The Prime Minister’s latest intervention in the EU referendum campaign illustrates how the environment is taking its place in the modern political canon. Speaking from the RSPB’s Rainham Marshes nature reserve, Cameron noted how our EU membership underpins crucial environmental protections, and talked about the importance of nurturing Britain’s countryside and wildlife. At the same time, his speech, if not his words, demonstrated that environmentalists are important too.
The environmental charities RSPB and WWF, representing 1.7 million people, joined Cameron today in making the green case for EU membership. Dwarfing the size of the UK’s political parties, these organisations are a manifestation of the British passion for nature. Our green and pleasant land has inspired our most treasured poets, playwrights and presenters, from Shakespeare’s sceptred isle to daffodil-loving Wordsworth and of course Sir David Attenborough.
But the environmental community is not just a bunch of panda-hugging, poetry-spouting, muddy-booted enthusiasts. It’s a potent political force.
Preserving our environment is something everyone can agree on
That’s because it bridges conventional political gulfs. We saw this last year when the Prime Minister, Deputy Prime Minister and the Leader of the Opposition agreed to work together across party lines to tackle climate change, collectively signing a pledge before the general election. It is in no party’s long term interests to undermine the foundation of our wellbeing and future productivity.
We saw this again in the London mayoral campaign, when the major candidates were in a green race to the top, promising to roll out solar panels across the city and protect the green belt. Following words with deeds, Sadiq Khan’s very first action as mayor was to increase the size of London’s clean air zone more than two-fold.
That’s because green issues really matter to people, and smart politicians know they have to listen to their electorates.
The EU provides vital protection
But protecting the environment is a long-term game, and a week is famously a long time in politics. The EU has been a crucial backstop, sticking up for the cleanliness of our beaches and the survival of our bitterns. As the overwhelming majority of environmental leaders have argued, the environmental benefits of staying in the EU are clear-cut.
And the Brexiters are failing to provide any convincing counter-arguments.
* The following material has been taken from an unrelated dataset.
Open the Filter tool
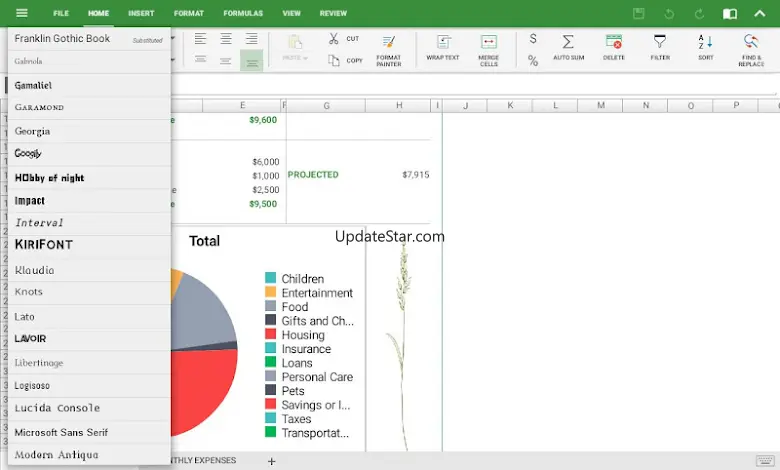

The RSPB’s chief executive, Mike Clarke, has noted that “no one from the ‘Leave’ campaign has yet been able to reassure us that we wouldn’t need to start again from scratch were we to leave the EU. What will happen to nature in the meantime?”
In a changing, interconnected world, joining forces with our neighbours makes sense, and the environment is a prime reason to do so. Nature, as well as air pollution and toxic chemicals, know no borders, and we’ll only tackle major global challenges like climate change by working together.
But today has been a reminder that not only does the environment need policy; politicians need environmentalists too.